Image source: new user segmentation chart
Project Deliverables
New user segmentation
I identified s a diverse range of behaviors and different obstacles users are facing. I suggested to consider this insights to refine targeting and provide better decision making support to users based on their needs.
Market Insights
I was able to identify different user insights depending on the different segmentations I defined and new ones I identified.
Image source: likert scale chart report
Sharing and activation.
My storytelling methodology:
The insights were clustered and summarized using my own data storytelling framework, using the data to emphasize the message, adding directly actionable to every insight.
It was necessary to run 2 report meetings of 45 minutes each one, due to the largest amount of information and big amount of charts. This comprehensive approach allowed the research team to assess user perceptions, behaviors, and challenges related to the experience in the e-commerce.
Also, I ran an brainstorming workshop to redesign solutions with all the teams involved.
Next steps and Recommendations
Improve the cognitive load and communication to reduce time of decision-making process
Improve the communication from specific identified topics to reduce user confusion and abandonment rates, prioritize the easy and effective readability and navigation
Opportunity of tailoring the message by language or culture for improve conversion rates, the segments and markets identified are trying to solve different problems
Lead workshops to brainstorm new solutions ideas with all the teams involved: design, research, product, marketing, SEO and support, to test those new solutions.

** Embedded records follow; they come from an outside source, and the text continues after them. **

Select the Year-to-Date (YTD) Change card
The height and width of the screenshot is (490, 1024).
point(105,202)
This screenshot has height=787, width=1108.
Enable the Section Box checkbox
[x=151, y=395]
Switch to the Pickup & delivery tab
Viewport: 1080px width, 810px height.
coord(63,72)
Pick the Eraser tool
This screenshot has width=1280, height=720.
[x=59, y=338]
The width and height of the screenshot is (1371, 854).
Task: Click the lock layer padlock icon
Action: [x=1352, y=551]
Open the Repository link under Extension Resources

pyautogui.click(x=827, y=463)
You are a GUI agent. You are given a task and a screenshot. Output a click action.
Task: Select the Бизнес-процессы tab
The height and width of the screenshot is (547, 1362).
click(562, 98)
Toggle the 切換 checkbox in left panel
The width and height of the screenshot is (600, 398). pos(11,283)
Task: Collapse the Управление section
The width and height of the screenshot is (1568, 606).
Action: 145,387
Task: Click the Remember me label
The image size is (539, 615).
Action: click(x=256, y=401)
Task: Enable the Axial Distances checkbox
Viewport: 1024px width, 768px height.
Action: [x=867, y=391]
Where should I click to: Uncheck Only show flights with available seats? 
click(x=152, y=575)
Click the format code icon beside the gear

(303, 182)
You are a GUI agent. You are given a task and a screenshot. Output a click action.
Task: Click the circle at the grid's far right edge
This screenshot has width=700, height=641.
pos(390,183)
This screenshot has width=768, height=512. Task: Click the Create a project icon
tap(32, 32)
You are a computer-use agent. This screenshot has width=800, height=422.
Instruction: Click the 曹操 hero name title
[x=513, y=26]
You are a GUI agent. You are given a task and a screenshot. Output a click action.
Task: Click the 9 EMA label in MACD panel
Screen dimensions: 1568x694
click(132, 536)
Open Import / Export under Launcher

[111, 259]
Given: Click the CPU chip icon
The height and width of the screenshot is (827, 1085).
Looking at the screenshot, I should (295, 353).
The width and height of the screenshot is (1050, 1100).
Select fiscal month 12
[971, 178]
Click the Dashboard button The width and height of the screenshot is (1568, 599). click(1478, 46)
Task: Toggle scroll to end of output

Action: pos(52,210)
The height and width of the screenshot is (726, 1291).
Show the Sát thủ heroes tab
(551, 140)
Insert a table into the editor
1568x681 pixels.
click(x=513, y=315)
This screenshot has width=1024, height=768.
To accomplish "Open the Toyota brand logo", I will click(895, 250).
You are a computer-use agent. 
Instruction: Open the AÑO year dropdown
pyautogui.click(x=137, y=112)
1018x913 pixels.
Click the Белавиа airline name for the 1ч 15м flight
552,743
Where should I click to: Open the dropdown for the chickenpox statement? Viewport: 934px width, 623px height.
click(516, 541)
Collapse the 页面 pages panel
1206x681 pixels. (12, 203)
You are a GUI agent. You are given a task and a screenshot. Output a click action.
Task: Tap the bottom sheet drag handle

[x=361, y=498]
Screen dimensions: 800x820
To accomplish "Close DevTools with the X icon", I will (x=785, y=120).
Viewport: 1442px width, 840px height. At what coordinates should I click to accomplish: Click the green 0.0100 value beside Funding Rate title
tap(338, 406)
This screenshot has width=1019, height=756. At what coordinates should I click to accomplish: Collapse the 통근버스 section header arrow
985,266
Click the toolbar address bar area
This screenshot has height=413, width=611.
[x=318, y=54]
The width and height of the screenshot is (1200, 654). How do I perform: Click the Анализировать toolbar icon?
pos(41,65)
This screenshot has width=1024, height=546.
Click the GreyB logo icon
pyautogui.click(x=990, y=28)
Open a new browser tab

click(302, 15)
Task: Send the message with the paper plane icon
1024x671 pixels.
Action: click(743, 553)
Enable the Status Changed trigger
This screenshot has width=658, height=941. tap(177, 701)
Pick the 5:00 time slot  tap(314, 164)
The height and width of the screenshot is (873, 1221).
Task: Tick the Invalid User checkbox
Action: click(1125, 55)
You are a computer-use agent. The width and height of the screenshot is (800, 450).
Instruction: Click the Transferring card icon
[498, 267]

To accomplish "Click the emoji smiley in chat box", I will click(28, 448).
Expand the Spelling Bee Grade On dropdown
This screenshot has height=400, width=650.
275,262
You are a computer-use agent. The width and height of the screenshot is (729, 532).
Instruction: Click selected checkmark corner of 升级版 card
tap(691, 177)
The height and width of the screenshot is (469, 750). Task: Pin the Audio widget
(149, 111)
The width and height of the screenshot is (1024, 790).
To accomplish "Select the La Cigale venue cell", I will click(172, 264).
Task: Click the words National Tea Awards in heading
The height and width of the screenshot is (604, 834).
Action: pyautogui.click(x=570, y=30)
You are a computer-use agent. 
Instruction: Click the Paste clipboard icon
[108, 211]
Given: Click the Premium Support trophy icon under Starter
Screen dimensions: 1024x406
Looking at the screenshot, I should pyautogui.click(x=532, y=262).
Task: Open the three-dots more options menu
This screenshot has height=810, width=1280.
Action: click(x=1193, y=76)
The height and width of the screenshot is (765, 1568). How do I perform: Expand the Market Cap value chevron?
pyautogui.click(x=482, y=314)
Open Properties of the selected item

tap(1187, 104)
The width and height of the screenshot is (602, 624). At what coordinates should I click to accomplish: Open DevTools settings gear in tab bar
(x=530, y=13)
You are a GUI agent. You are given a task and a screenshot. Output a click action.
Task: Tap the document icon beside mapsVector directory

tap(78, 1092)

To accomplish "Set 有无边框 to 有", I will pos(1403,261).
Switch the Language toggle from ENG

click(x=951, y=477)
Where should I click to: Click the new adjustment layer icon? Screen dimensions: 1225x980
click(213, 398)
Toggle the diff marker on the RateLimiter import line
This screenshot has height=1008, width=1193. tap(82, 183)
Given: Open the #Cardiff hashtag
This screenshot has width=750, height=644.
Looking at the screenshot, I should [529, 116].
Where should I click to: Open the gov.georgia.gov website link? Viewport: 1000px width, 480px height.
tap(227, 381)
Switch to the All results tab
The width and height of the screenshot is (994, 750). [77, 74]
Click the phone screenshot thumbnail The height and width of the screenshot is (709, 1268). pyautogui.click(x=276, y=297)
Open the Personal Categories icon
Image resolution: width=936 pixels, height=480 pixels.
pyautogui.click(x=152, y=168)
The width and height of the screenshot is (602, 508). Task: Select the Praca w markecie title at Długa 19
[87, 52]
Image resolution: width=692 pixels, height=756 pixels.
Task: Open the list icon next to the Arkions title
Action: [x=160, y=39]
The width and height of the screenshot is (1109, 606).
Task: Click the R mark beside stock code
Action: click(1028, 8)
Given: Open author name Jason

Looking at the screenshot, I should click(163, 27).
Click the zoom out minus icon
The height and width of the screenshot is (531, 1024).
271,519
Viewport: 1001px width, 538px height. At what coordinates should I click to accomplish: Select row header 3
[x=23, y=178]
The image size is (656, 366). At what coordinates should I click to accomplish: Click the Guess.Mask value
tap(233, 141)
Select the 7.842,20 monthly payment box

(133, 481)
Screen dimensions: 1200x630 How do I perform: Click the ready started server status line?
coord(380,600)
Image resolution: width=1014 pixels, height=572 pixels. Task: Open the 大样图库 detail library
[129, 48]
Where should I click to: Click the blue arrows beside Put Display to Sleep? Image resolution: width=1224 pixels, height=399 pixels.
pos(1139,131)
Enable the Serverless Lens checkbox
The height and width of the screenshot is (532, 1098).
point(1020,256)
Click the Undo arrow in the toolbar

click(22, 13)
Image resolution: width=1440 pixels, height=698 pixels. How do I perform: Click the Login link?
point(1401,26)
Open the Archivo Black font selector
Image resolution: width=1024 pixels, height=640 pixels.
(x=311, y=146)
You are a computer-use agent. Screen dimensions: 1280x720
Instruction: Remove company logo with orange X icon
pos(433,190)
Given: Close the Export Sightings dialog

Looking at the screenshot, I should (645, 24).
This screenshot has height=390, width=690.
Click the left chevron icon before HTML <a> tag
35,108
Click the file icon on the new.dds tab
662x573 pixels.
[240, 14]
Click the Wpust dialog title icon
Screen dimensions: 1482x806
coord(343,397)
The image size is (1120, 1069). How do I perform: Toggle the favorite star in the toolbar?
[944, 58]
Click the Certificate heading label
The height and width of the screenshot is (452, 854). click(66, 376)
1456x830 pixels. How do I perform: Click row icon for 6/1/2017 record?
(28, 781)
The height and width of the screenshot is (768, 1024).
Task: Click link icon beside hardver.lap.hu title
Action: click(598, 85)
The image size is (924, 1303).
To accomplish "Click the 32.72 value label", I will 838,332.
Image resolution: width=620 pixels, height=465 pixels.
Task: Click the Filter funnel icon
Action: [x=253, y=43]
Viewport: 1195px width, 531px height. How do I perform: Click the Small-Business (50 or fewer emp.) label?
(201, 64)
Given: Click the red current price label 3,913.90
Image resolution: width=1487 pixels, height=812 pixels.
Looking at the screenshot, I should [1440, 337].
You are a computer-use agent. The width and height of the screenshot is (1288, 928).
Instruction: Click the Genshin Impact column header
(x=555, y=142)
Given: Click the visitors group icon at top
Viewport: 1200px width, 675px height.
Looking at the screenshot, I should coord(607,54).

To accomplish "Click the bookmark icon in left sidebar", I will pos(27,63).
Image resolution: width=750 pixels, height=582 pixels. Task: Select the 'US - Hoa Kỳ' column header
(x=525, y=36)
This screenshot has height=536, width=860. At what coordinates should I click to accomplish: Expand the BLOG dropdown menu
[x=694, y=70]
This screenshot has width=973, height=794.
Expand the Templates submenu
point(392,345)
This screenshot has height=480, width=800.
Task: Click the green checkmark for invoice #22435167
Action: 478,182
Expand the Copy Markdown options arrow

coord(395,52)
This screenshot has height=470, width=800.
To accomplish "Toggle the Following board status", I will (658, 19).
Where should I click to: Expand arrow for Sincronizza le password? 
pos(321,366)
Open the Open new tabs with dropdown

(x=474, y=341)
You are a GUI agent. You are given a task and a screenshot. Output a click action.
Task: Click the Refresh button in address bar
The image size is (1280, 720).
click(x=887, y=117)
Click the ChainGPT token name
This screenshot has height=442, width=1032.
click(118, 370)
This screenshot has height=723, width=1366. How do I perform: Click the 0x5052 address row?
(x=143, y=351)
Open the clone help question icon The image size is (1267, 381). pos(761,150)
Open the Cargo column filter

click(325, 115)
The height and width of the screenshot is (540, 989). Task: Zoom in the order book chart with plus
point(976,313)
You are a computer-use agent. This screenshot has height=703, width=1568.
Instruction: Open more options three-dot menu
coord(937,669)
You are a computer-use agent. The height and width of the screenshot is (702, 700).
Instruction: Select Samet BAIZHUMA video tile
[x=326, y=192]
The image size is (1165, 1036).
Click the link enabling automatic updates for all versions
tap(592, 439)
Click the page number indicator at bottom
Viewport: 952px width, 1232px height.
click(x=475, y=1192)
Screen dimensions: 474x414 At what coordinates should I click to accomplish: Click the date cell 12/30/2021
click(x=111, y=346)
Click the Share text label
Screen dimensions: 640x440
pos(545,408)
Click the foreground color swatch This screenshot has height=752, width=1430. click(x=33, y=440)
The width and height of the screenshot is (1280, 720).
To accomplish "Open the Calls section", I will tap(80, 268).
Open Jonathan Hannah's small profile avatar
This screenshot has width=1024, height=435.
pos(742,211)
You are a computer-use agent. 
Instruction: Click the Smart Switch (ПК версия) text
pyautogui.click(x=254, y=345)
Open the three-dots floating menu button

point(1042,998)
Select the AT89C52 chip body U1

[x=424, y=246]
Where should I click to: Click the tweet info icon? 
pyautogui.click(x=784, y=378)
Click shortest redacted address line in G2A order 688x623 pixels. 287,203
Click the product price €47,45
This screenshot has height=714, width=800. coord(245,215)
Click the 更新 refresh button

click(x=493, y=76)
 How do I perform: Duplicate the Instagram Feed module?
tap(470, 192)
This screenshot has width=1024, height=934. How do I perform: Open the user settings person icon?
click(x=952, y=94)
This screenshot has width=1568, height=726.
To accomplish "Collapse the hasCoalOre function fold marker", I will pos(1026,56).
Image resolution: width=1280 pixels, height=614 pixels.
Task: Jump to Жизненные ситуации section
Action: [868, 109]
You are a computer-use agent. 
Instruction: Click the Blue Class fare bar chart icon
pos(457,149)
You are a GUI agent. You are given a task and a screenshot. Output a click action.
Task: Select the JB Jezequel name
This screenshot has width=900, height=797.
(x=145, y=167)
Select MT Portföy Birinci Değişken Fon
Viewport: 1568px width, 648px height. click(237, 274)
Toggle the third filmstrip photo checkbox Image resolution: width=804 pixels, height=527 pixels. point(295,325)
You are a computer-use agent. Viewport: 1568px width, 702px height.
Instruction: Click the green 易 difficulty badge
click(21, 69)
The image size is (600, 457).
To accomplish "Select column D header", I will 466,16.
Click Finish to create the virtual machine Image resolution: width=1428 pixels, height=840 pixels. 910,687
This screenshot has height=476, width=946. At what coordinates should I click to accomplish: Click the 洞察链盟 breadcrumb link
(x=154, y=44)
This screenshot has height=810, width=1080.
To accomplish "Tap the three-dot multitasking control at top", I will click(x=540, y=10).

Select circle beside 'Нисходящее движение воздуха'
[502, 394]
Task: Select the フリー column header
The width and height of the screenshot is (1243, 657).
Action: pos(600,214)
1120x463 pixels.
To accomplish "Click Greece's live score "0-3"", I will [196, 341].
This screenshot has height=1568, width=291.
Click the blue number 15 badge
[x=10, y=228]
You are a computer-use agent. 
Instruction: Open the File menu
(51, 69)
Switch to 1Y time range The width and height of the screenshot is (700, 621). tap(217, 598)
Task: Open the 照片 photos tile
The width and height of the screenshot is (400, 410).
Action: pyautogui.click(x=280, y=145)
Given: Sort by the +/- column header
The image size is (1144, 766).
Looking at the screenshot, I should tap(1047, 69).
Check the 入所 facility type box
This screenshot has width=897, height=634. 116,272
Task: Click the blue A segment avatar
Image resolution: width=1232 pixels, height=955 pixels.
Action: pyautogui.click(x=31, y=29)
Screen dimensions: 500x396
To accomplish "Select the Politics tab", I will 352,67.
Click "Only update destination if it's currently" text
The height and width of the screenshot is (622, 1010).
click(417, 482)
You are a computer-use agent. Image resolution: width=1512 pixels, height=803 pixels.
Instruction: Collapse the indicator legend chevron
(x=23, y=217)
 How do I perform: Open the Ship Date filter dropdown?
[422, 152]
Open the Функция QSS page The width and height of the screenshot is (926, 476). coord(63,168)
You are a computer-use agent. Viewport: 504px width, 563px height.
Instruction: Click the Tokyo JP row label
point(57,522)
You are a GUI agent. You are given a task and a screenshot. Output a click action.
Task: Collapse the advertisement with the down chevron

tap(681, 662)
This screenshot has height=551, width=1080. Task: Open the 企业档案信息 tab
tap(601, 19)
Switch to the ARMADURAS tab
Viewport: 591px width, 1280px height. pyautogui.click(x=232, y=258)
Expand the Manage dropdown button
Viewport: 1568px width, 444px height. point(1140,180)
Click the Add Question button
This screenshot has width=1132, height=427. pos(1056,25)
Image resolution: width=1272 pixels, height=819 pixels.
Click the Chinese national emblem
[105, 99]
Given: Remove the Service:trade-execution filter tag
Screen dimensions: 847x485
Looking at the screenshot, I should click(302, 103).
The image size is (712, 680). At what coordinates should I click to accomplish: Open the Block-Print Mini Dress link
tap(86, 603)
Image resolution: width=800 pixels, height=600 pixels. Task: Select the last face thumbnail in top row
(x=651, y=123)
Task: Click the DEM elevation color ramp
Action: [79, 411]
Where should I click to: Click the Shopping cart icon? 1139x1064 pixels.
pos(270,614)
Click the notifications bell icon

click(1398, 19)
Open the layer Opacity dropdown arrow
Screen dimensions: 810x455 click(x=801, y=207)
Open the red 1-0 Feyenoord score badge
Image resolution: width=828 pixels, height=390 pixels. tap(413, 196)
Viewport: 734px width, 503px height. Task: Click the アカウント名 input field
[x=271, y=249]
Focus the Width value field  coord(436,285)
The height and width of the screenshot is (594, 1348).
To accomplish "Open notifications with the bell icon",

Image source: report insight
Project Impact
With this results I helped to enhance the company's data-driven design and optimization by addressing the following improvements:
Increase the conversion rates by: reducing the friction on the navigation and increase the checkout completion.
Enhance the User Experience by: usability improvements and addressing user needs.
Increase Revenue and Profitability by: maximize ROI on traffic and generate higher average order value (AOV).
Reduce Cart Abandonment by: addressing abandonment reasons and implementing engagement strategies.
Reflections and learnings
It's important to note that users' behavior and expectations can be significantly shaped by the acquisition channel or previous step in the customer value journey (e.g., Ad, Google Result, Affiliate campaign, etc.), so it is important to consider it in the segmentation and would be a next point to consider on the iteration of this research and also the customer value journey, anyways it’s challenging to segment users by acquisition channel from ux research. For future surveys, we could include questions like 'How did you find out about us?' or 'Where did you discover us?' to get an approximation of the acquisition channel. While this wouldn’t be completely accurate, it could provide some valuable context.